FRAGMENTO:
------------------------------
Se talaban árboles hasta en los desiertos: yo los he visto en La Guajira y en el desierto de la Candelaria. Y en la mitad de las ciudades: hace pocos años talaron un parque público entero en Cúcuta. Mi padre, el escritor Eduardo Caballero Calderón, escribió centenares de artículos en los periódicos y una docena de libros sobre lo que él llamaba “el odio del hombre colombiano por el árbol”, que consideraba una de las características preponderantes de la nacionalidad.

Un odio que hoy seguimos viendo vivo en personas como el alcalde de Bogotá, Enrique Peñalosa, que manda a los técnicos del Jardín Botánico a limpiar de árboles las avenidas de la capital, que es su finca, para que quepan los buses articulados y las bicicletas; y también, aún más gravemente y con consecuencias inmensas, en los madereros de empresas multinacionales, los ganaderos en expansión, los acaparadores de tierras baldías, los narcotraficantes cocaleros, los pequeños colonos impulsados por la miseria que en los últimos cinco años han talado entre todos, según informa la revista Semana, 412.000 hectáreas de bosque virgen en la Amazonía colombiana.
------------------------------
DATOS ALMACENADOS:
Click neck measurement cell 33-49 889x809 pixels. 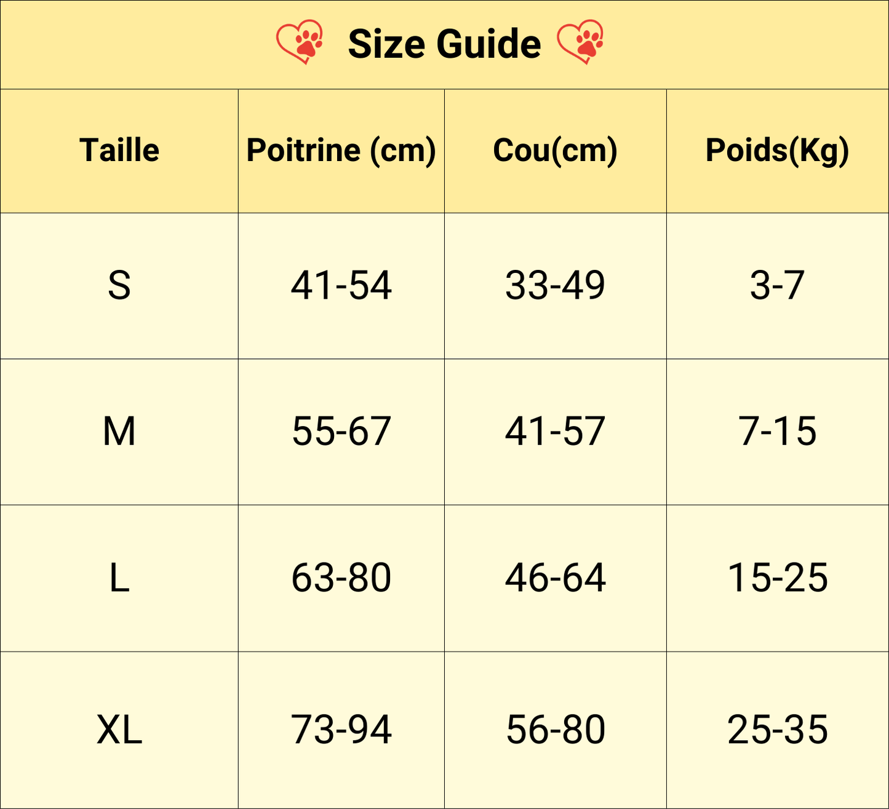tap(555, 286)
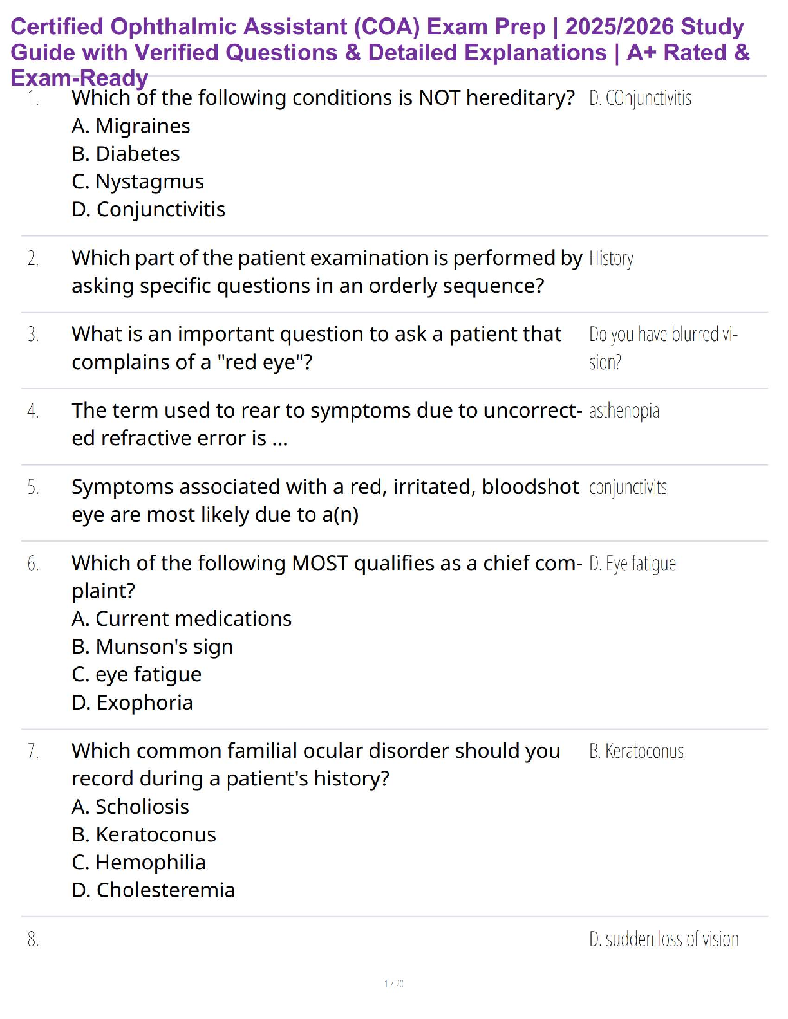The height and width of the screenshot is (1019, 788).
Task: Click question 1 about NOT hereditary conditions
Action: pos(323,98)
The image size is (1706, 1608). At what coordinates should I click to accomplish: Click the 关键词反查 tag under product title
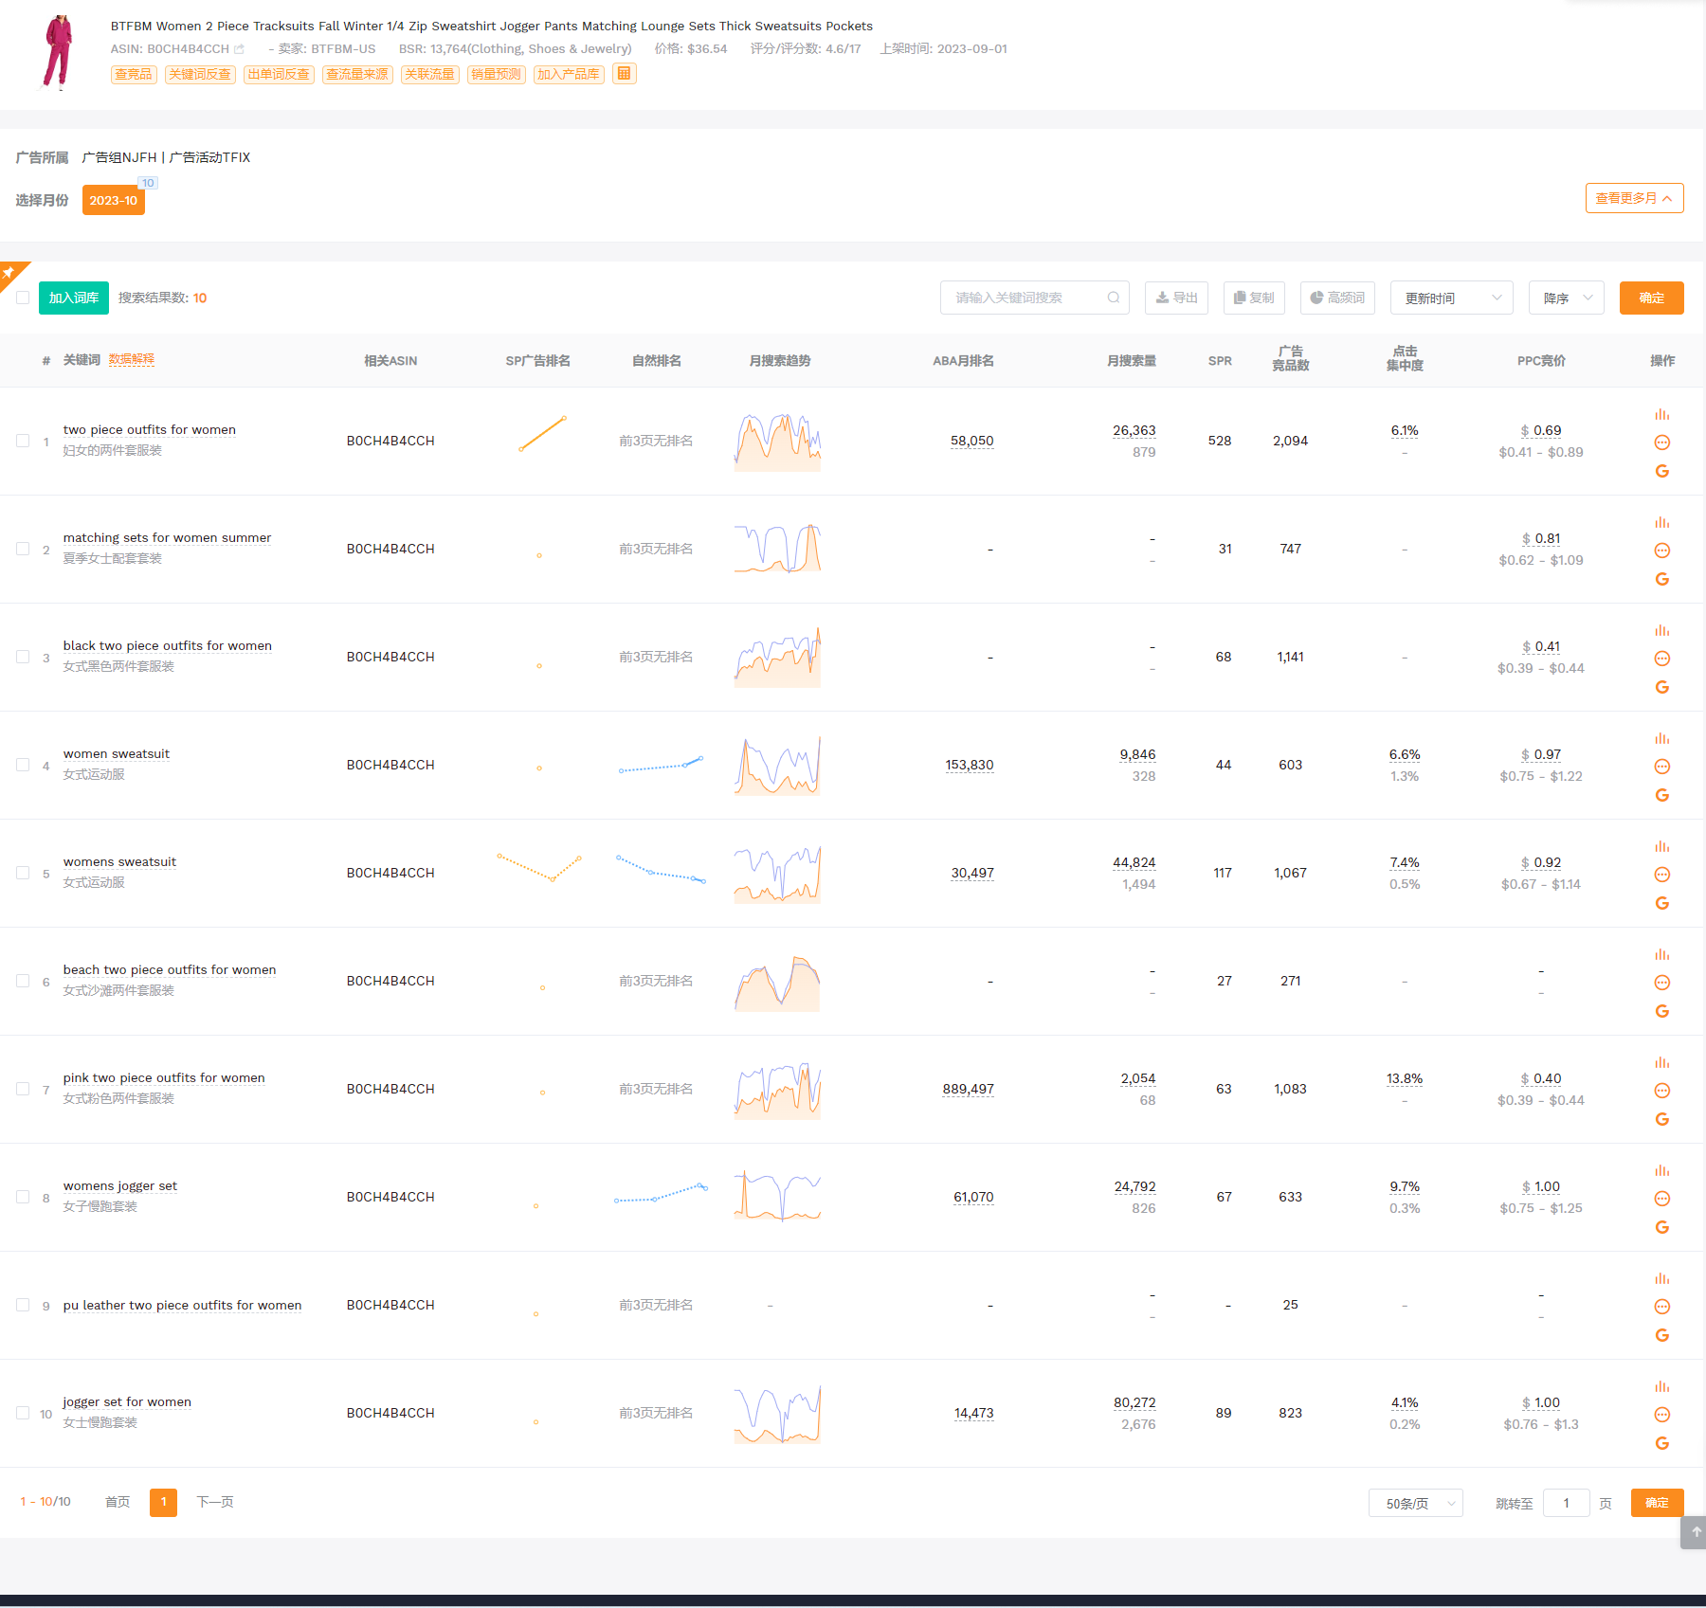point(200,74)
------------------------------
OBJETIVO 1:
¿Cuántas hectáreas de bosque virgen se han talado en la Amazonía colombiana en los últimos cinco años, según el fragmento?
OBJETIVO 2:
Por favor, transcribe del fragmento el pasaje que empieza en "Se talaban árboles" y termina en "de la nacionalidad.".

RESPUESTA FINAL 1:
412.000 hectáreas, según informa la revista Semana.

RESPUESTA FINAL 2:
Se talaban árboles hasta en los desiertos: yo los he visto en La Guajira y en el desierto de la Candelaria. Y en la mitad de las ciudades: hace pocos años talaron un parque público entero en Cúcuta. Mi padre, el escritor Eduardo Caballero Calderón, escribió centenares de artículos en los periódicos y una docena de libros sobre lo que él llamaba “el odio del hombre colombiano por el árbol”, que consideraba una de las características preponderantes de la nacionalidad.